Ge Jin, Najafi Nader, Zhao Wendi, Somsouk Ma, Fang Margaret, Lai Jennifer C
Division of Gastroenterology and HepatologyDepartment of MedicineUniversity of California San FranciscoSan FranciscoCAUSA.
Division of Hospital MedicineDepartment of MedicineUniversity of California San FranciscoSan FranciscoCAUSA.
Hepatol Commun. 2021 Mar 12;5(6):1069-1080. doi: 10.1002/hep4.1690. eCollection 2021 Jun.

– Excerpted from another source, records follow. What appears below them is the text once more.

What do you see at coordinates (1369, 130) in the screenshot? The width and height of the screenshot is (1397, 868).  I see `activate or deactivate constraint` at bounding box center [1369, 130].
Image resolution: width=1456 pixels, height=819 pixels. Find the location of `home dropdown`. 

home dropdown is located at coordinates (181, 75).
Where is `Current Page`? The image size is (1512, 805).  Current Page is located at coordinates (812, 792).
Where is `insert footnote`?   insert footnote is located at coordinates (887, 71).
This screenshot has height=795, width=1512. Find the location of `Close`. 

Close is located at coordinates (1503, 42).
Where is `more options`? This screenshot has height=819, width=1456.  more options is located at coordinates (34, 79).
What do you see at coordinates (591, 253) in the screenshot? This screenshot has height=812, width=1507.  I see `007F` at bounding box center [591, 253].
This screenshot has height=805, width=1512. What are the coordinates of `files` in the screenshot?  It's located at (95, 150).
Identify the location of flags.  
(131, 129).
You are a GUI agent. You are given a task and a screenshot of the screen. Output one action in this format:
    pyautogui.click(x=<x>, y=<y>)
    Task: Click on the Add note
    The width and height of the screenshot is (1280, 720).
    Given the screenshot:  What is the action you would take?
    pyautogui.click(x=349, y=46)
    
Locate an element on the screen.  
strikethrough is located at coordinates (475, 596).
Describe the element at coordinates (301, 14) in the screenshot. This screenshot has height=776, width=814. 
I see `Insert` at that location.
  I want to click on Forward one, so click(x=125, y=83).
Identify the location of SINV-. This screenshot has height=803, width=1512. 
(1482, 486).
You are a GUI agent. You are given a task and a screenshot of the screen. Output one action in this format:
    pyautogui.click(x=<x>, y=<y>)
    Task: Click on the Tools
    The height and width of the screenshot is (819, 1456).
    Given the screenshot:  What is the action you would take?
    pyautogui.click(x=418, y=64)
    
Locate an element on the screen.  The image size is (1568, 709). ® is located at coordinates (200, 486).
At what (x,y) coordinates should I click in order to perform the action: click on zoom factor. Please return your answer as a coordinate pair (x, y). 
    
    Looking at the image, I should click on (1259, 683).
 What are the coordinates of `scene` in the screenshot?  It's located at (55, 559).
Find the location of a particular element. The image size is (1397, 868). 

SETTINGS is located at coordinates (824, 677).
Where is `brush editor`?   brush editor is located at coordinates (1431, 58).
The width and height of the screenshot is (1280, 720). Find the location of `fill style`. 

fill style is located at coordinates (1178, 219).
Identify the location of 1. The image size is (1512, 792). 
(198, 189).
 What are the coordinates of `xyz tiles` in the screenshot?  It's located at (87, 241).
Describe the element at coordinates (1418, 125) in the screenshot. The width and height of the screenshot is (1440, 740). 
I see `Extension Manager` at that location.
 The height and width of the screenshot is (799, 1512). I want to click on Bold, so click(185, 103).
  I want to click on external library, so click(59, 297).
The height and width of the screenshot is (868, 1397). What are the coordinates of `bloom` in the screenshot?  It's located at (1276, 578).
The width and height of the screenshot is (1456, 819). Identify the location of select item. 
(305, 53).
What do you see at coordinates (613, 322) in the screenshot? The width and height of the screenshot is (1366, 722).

Queries of electronic health record (EHR) data repositories allow for automated data collection. These techniques have not been used in hepatology due to the inability to capture hepatic encephalopathy (HE) grades, which are inputs for acute-on-chronic liver failure (ACLF) models. Here, we describe a methodology to use EHR data to calculate rolling ACLF scores. We examined 239 patient admissions with end-stage liver disease from July 2014 to June 2019. We mapped EHR flowsheet data to determine HE grades and calculated two longitudinally updated ACLF scores. We validated HE grades and ACLF diagnoses by chart review and calculated sensitivity, specificity, and Cohen's kappa. Of 239 patient admissions analyzed, 37% were women, 46% were non-Hispanic white, median age was 60 years, and the median Model for End-Stage Liver Disease-Na score at admission was 25. Of the 239, 7% were diagnosed with ACLF as defined by the North American Consortium for the Study of End-Stage Liver Disease (NACSELD) diagnostic criteria at admission, 27% during the hospitalization, and 9% at discharge. Forty percent were diagnosed with ACLF by the European Association for the Study of the Liver- Chronic Liver Failure Consortium (CLIF-C) diagnostic criteria at admission, 51% during the hospitalization, and 34% at discharge. From the chart review of 51 admissions, we found sensitivities and specificities for any HE (grades 1-4) were 92%-97% and 76%-95%, respectively; for severe HE (grades 3-4), sensitivities and specificities were 100% and 78%-98%, respectively. Cohen's kappa between flowsheet and chart review of HE grades ranged from 0.55 to 0.72. Sensitivities and specificities for NACSELD-ACLF diagnoses were 75%-100% and 96%-100%, respectively; for CLIF-C-ACLF diagnoses, these were 91%-100% and 96-100%, respectively. We generated approximately 28 unique ACLF scores per patient per admission day. We developed an informatics-based methodology to calculate longitudinally updated ACLF scores. This opens new analytic potentials, such as big data methods, to develop electronic phenotypes for patients with ACLF.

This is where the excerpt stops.